The former President of South Vietnam, Ngo Dinh Diem, is praised by President Johnson, but later assassinated in 1963. Similarly, Diem’s successor, General Nguyen Khanh, was coerced into resigning, even though the American Ambassador to South Vietnam at that time, General Maxwell Taylor, publically claimed to embrace Khanh’s leadership; Khanh plays a tape recording in which Taylor confirms an order for Khanh to step down. President Nixon appoints a new leader to South Vietnam, Nguyen Van Thieu, and funds his government with $2 billion annually, but Father Chan Tin reports that the country is a police state, where citizens are arrested, tortured and imprisoned without trial. Former political prisoner Nguyen Thi Sau describes how she was beaten and held captive by Thieu’s soldiers. According to Father Chan Tin, anyone who advocated for peace was considered a Communist; however, the government’s actions backfired as citizens increasingly associated Communism with liberty and justice.

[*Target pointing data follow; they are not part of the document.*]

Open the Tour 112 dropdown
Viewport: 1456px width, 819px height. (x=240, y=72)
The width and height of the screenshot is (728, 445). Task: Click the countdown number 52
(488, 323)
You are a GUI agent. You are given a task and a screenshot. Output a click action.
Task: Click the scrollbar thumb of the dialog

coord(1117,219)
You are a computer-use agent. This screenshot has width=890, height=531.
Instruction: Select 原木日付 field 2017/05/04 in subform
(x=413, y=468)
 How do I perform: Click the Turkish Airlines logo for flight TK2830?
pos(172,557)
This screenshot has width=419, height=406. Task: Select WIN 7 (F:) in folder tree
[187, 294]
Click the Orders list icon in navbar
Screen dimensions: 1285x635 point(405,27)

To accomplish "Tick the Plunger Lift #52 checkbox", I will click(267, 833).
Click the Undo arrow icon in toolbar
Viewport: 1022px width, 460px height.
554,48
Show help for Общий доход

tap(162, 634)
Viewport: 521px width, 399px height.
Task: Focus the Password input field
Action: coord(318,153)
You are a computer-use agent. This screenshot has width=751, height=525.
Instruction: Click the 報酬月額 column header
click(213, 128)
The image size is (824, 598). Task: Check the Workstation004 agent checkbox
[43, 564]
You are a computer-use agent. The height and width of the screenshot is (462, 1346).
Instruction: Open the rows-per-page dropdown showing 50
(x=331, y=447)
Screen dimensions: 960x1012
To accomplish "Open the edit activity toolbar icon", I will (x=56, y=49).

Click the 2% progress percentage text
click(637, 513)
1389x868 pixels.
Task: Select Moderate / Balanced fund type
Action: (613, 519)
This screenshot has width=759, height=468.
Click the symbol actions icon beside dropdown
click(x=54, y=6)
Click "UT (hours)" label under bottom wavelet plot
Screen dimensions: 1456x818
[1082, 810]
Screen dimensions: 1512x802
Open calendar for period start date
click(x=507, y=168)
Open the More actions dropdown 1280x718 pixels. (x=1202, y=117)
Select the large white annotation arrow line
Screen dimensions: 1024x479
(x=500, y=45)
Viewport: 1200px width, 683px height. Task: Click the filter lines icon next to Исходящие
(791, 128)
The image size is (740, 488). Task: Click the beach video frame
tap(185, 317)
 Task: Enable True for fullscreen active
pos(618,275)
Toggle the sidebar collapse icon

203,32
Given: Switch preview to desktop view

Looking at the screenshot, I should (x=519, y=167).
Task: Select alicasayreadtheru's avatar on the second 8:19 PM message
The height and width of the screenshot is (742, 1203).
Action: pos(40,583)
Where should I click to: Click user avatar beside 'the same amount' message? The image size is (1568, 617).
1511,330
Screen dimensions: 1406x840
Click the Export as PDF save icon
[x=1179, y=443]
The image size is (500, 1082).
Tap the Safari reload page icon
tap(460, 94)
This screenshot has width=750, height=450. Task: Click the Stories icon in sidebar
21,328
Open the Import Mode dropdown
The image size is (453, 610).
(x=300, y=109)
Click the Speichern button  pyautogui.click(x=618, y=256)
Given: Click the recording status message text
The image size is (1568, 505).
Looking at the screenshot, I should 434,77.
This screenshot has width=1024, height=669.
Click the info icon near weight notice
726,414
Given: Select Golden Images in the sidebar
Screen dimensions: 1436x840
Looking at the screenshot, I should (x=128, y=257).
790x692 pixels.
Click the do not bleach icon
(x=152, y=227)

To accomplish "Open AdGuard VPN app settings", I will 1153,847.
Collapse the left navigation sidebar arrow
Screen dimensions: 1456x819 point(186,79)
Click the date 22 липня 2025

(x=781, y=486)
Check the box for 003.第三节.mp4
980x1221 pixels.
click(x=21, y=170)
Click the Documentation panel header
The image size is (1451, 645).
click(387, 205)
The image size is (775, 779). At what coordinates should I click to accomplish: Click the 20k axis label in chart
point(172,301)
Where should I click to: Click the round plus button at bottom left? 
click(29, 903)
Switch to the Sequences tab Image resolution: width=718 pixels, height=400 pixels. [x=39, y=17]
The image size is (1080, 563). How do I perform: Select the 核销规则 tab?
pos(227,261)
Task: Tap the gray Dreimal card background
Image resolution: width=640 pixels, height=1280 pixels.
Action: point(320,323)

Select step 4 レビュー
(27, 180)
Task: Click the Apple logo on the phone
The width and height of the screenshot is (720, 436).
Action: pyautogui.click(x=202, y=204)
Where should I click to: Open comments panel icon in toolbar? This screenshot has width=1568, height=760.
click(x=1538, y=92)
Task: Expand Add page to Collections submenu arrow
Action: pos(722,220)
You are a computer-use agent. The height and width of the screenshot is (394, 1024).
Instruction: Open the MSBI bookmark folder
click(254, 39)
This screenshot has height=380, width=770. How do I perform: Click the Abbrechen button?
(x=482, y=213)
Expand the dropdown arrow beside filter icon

Back in the U.S., government official Walt Rostow makes no apologies for the war. David Emerson, who lost his son in Vietnam, insists that the sacrifice was not too great for preserving American ideals and he finds solace and faith in President Nixon. At a May 1973 White House dinner for returned prisoners of war hosted by Bob Hope, President Nixon is applauded for his decision to extensively bomb North Vietnam in December 1972. However, the campaign was devastating to North Vietnam; a farmer describes the death of his family and calls Nixon a murderer, while children clutch photographs of their deceased parents and mourners wail in agony at a cemetery. Back in the U.S., Gen. Westmoreland claims that Eastern religious philosophies do not value human existence and therefore “life is cheap.” Veteran Randy Floyd admits that the suffering of the Vietnamese people did not effect him at the time of the war and reflects that Americans have never endured the same kind of violence in their own country. Attempting to hold back tears, Floyd contends that Americans are in denial about Vietnam and argues that people who are fighting for freedom can never be constrained by violence or foreign oppressors.
(Additional resource: Hearts and Minds: The Right Side of History. Judith Crist, Criterion Collection, 2002.)